Orquestra Societária

VISÃO DA EMPRESA POR DENTRO E POR FORA: PAUSA PARA REFLEXÃO

É com orgulho que fazemos parte da história de sucesso da Revista RI, considerada a mais longeva publicação do mercado de capitais que, este ano, comemorou 23 anos de edições mensais ininterruptas. A seção “Orquestra Societária” foi lançada há sete anos e meio (março de 2014) nesta prestigiada revista, como resultado da parceria com o publisher e diretor editorial Ronnie Nogueira, amigo de longa data.

Neste momento em que elaboramos estas reflexões, foram publicados 73 artigos e torna-se preciosa uma pausa para refletir sobre as contribuições desta seção aos leitores, considerando temas como ética, propósito, governança corporativa e sustentabilidade, bem como um olhar sobre o futuro, que já se faz presente.

Desde a publicação do primeiro artigo desta seção, foram 448 páginas de contribuições, sendo 67% destinadas a temas relevantes para profissionais de ambientes diversificados: empresas públicas e privadas, organizações não governamentais, os mercados financeiros e de capitais e o ambiente acadêmico.
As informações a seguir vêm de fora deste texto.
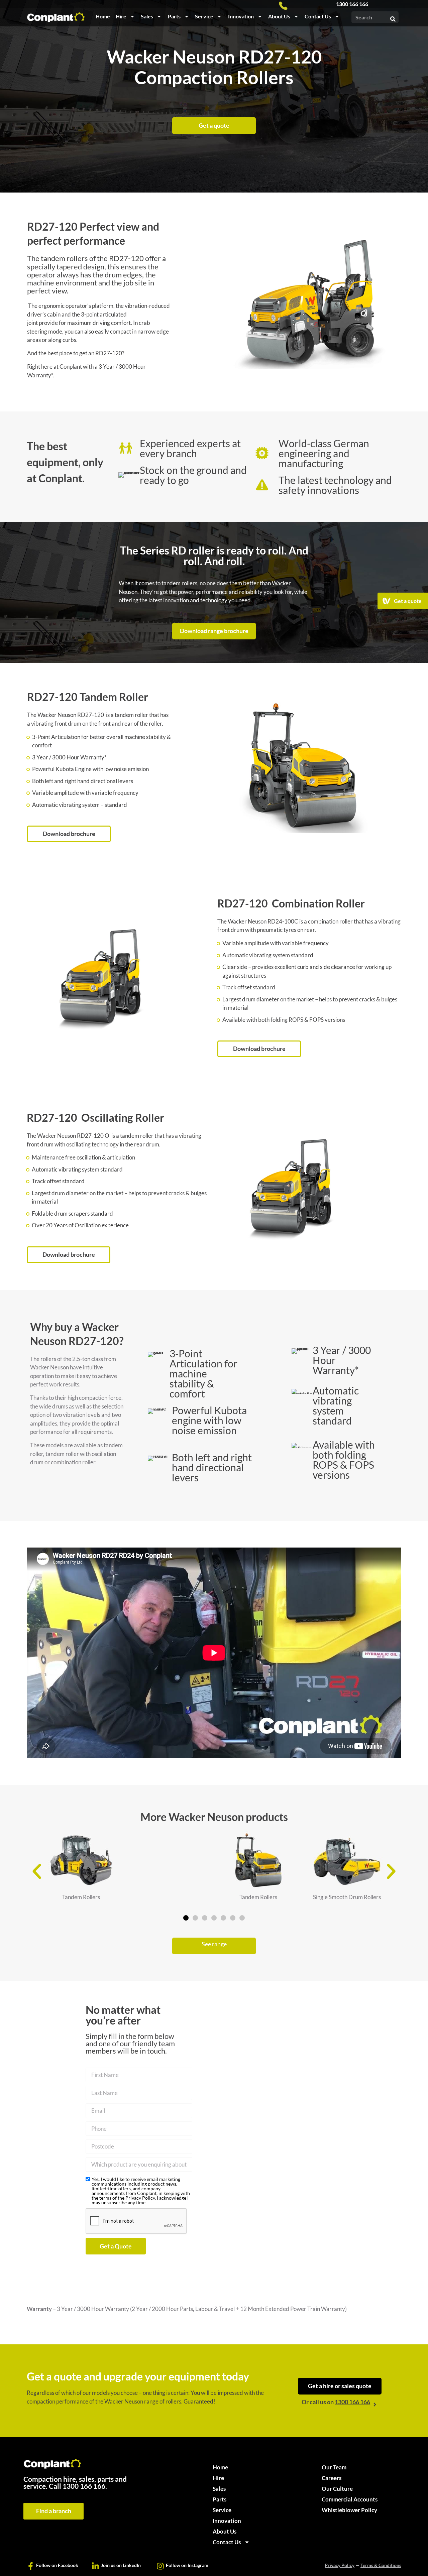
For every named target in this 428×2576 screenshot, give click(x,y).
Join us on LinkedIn (121, 2565)
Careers (331, 2477)
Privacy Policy (339, 2565)
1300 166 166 (352, 4)
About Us (279, 16)
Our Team (334, 2467)
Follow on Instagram (187, 2565)
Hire (121, 16)
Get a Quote (116, 2246)
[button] (37, 1871)
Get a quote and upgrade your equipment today (138, 2376)
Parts (174, 16)
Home (103, 16)
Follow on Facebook (57, 2565)
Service (204, 16)
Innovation (241, 16)
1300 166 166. (85, 2486)
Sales (147, 16)
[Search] (393, 17)
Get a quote (408, 601)
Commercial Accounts (350, 2499)
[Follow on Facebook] (30, 2566)
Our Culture (337, 2488)
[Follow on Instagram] (160, 2566)
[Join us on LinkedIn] (95, 2566)
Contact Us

E temos procurado focalizar dois ângulos fundamentais: a visão de quem está dentro de uma organização empresarial e a visão de quem a vê de fora, com base em informações prestadas aos stakeholders e à sociedade, de forma mais ampla.

Destacamos que 24 matérias (33%) tiveram entrevistas com profissionais de alto nível corporativo e acadêmico, como presidentes e diretores de empresas e organizações não governamentais, professores, consultores e outros profissionais relevantes. Dessas entrevistas, duas foram realizadas com regentes, os ilustres maestros João Carlos Martins, da Orquestra Bachiana Filarmônica SESI-SP, e Fabio Mechetti, da Orquestra Filarmônica de Minas Gerais. Foram oportunidades ímpares de discutir aspectos das orquestras musicais reais, à luz da Orquestra Societária, nelas inspirada. Uma entrevista também foi realizada com a profissional de mídia Sônia Araripe, editora chefe da Revista Plurale. Participamos, ainda, de uma Mesa Redonda com toda a Diretoria Executiva do Instituto Cultural Filarmônica, entidade responsável pela administração da Orquestra liderada por Fabio Mechetti.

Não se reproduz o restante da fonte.